2) ação trabalhista coletiva para os médicos serem desobrigados a cumprir atividades de ensino no Hospital Universitário enquanto a Ulbra não comprovar condições.
3) reenvio de ofício ao Ministério da Educação solicitando fiscalização imediata na Faculdade de Medicina da Ulbra.
4) comunicação ao Ministério Público Estadual pedindo providências sobre a situação.
5) envio de notificação ao Procon RS para averiguação sobre os direitos dos universitários.
6) solicitação de acesso aos campos de prática da Ulbra pelos diretores do Simers para que possam averiguar a situação no local.

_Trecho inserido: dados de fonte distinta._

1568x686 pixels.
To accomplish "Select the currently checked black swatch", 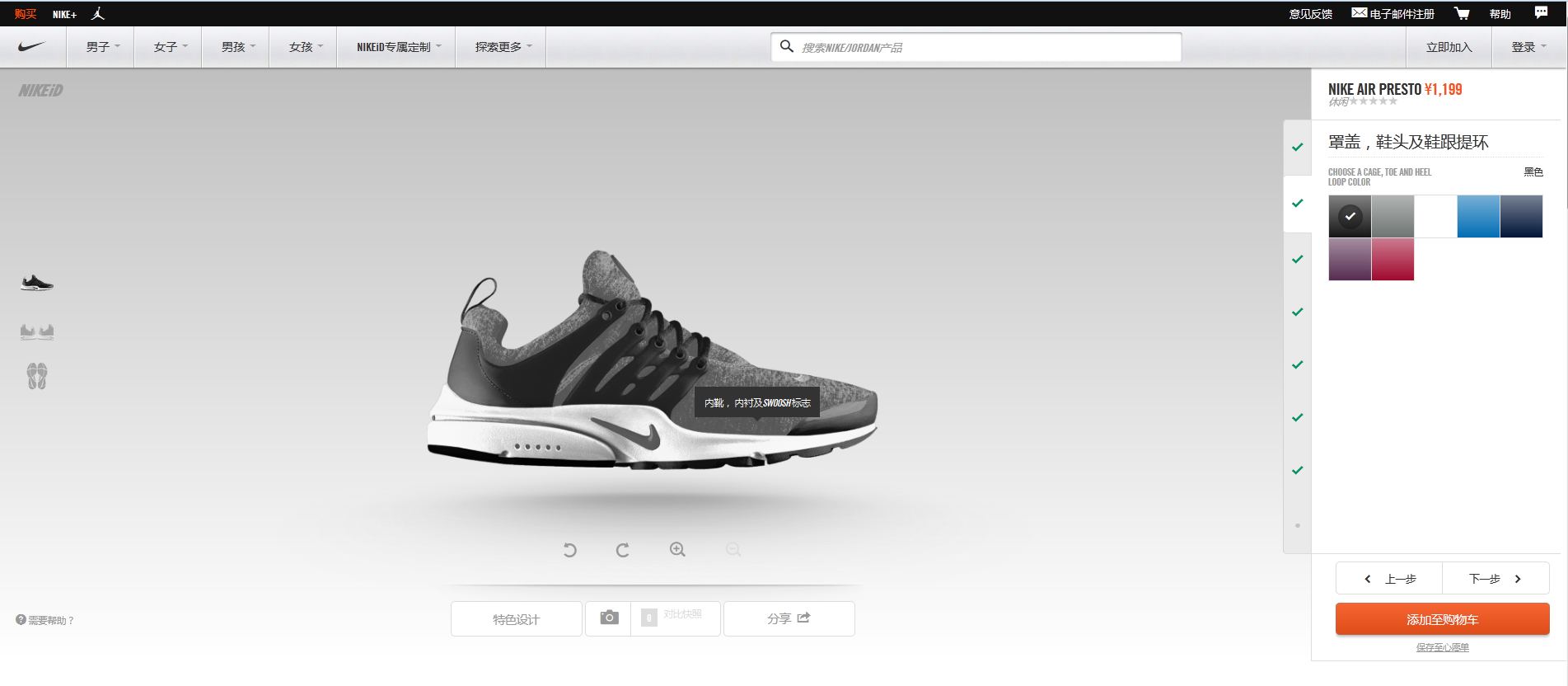I will (1350, 217).
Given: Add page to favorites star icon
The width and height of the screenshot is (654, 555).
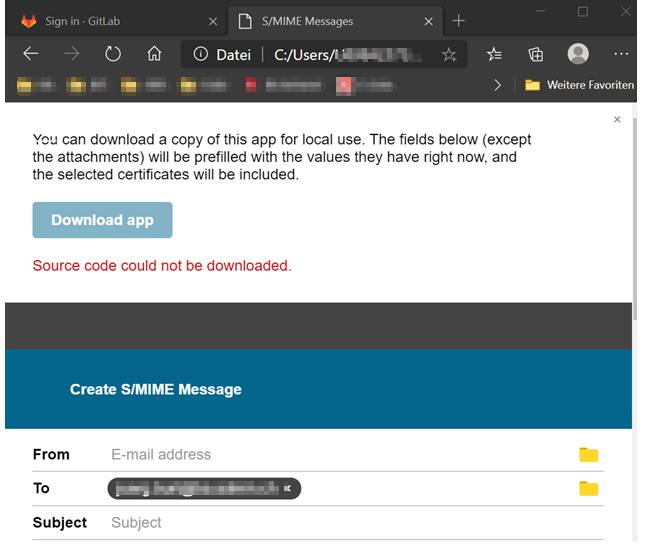Looking at the screenshot, I should (449, 55).
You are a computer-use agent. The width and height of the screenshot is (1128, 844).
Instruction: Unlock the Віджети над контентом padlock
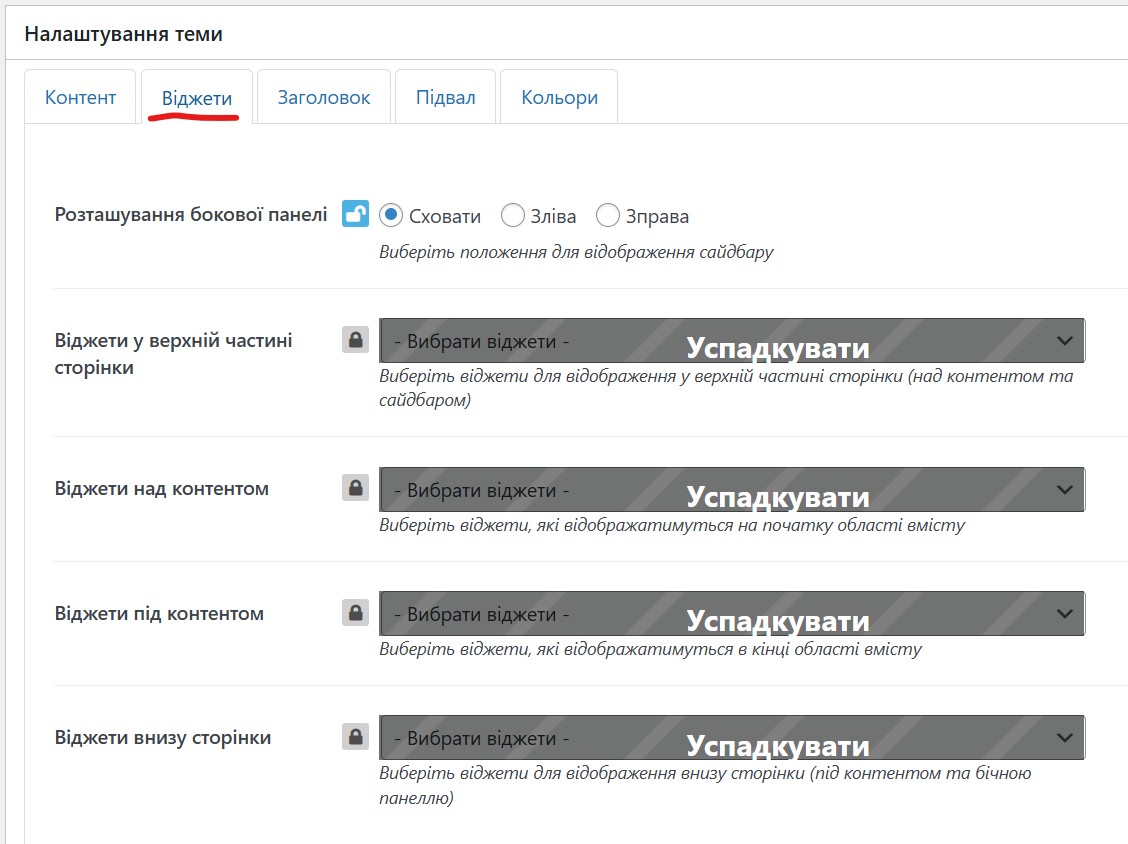pos(355,488)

7) instalação de uma Comissão Especial contra a abertura de novas escolas de medicina para acompanhar de perto as mobilizações neste sentido.
8) apoio jurídico para os estudantes do curso por meio do Núcleo Acadêmico do Simers (NAS).
O assunto é extremamente delicado e exige um posicionamento rápido de todos os entes envolvidos. E que seja apurado quem são os verdadeiros responsáveis pela situação ter chegado a este ponto. O Simers defende e sempre defenderá a atuação médica ética e de qualidade e a formação digna dos estudantes de Medicina.